Of course, things are not that simple. The author is (or might be) transexual; the whole question of “what’s in your drawers” matters to them. I’m not sure that ritual transformation into a demonic supernatural being is really the ideal way to explore that question, but what do I know? Eva Problems is also seriously interested in Milton, which is a good thing, but here is chiefly concerned with the meeting between Satan and Sin (his daughter and former lover) and Death (their illegitimate son). (II 629-884)
But ended foul in many a scaly fould
Voluminous and vast, a Serpent arm'd
With mortal sting: about her middle round
A cry of Hell Hounds never ceasing bark'd
With wide Cerberian mouths full loud, and rung
A hideous Peal: yet, when they list, would creep,
If aught disturb'd thir noyse, into her woomb,
And kennel there, yet there still bark'd and howl'd
I came late to Milton (via His Dark Materials) and he’s great at his best, and Book II is Milton’s best. Still, Homer nods, and young Shakespeare sometimes chimes, and Milton is inclined to go overboard, and if there’s one episode where he loses his head entirely, this is it.

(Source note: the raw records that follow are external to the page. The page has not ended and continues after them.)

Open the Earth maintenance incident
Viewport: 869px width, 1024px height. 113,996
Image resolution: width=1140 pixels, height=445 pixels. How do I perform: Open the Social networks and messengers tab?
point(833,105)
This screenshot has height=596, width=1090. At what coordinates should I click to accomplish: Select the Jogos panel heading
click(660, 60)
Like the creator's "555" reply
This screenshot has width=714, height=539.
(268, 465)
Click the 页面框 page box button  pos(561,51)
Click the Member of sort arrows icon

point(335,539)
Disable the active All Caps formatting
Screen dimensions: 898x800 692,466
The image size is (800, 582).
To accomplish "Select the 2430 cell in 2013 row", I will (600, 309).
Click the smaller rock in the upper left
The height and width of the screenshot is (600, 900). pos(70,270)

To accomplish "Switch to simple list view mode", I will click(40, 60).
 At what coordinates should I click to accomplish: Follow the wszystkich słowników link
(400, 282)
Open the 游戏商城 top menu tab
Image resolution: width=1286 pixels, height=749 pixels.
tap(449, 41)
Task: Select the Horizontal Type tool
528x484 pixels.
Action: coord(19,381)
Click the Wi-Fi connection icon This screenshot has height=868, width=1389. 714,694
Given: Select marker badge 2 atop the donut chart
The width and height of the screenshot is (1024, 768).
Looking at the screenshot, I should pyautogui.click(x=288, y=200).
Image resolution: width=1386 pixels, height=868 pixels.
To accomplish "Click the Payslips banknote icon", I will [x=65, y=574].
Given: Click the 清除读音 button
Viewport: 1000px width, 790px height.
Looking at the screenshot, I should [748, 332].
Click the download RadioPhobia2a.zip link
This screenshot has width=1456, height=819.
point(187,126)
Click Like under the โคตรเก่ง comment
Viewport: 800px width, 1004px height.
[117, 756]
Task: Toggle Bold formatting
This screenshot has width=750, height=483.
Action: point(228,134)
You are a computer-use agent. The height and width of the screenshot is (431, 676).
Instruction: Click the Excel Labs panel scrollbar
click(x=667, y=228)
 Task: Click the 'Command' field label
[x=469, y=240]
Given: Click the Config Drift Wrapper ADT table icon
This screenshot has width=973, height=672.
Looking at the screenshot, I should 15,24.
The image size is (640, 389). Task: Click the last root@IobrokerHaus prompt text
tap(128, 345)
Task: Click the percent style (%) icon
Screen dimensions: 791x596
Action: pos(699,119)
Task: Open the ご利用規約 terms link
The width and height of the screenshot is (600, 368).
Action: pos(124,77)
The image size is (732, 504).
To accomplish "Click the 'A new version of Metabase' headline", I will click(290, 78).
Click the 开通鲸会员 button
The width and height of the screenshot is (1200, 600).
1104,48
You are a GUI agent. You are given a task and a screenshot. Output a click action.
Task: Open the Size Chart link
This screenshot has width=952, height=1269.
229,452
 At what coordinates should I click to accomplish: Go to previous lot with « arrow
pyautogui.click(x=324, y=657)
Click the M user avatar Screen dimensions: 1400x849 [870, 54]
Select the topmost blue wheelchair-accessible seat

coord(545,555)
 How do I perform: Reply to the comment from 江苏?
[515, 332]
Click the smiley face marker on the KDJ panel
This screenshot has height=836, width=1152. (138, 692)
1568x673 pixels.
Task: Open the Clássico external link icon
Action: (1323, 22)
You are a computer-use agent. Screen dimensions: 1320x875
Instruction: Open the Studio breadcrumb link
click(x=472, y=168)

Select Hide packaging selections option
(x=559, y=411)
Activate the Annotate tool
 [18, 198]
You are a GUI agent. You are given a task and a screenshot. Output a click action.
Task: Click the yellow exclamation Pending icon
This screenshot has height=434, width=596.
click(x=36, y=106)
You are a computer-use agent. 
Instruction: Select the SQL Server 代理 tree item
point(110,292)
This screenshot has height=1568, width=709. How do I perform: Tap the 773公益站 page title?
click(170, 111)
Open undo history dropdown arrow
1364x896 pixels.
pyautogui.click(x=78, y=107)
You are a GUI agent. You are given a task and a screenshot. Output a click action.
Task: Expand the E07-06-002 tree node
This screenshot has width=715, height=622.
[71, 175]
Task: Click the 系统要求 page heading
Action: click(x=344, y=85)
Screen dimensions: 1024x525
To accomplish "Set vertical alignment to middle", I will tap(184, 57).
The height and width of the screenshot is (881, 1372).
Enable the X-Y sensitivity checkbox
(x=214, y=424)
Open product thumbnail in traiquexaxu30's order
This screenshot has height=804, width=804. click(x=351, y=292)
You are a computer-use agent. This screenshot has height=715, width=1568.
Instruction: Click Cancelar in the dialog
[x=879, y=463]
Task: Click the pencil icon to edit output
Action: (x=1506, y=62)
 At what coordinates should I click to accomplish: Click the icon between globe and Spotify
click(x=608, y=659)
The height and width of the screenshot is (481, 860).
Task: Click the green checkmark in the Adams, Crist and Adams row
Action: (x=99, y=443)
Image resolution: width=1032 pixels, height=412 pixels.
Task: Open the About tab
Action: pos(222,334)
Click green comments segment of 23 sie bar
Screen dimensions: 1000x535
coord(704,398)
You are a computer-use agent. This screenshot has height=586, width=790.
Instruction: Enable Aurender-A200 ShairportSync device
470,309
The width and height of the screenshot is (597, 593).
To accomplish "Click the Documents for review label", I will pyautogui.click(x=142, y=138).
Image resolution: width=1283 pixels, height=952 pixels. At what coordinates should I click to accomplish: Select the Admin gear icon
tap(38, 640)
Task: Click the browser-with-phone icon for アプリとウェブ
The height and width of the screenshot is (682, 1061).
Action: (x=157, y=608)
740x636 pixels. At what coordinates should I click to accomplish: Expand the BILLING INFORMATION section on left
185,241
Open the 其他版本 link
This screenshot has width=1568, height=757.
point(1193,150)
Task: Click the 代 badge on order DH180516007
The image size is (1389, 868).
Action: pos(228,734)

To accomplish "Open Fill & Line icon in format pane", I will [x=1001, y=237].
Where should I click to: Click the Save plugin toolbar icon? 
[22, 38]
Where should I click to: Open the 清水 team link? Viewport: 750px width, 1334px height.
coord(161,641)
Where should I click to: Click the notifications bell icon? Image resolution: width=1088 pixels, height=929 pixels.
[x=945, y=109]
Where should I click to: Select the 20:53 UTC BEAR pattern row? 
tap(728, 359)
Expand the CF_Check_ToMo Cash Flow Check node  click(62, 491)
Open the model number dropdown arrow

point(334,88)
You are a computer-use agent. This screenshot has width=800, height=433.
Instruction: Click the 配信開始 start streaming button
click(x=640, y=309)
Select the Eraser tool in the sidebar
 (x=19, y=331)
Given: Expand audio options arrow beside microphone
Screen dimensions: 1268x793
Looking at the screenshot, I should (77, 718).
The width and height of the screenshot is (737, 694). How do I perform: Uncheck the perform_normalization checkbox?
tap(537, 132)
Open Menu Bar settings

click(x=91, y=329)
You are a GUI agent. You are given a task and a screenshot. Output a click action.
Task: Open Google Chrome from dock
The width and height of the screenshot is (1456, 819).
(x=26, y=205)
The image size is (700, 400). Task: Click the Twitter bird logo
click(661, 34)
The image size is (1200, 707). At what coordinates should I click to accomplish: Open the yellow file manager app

But if there’s something to take away from Milton here, it’s the ancient morning prayer: “Blessed art thou, Lord our God, King of the Universe, who hast not made me a woman.” Which makes Eva Problems’ focus on the passage particularly interesting, but that’s a discussion we don’t get to have.
There’s an inventive hypertext trapped in Sabbat and trying to get out. You see hints of it in the finished work, gestures like the end where an attack on capitalism (and perhaps a defense of Stalinist ruthlessness?) seems rushed and unreflective. Almost all the links are story choices, asking what you want to do now, and most of the rest are inconsequential.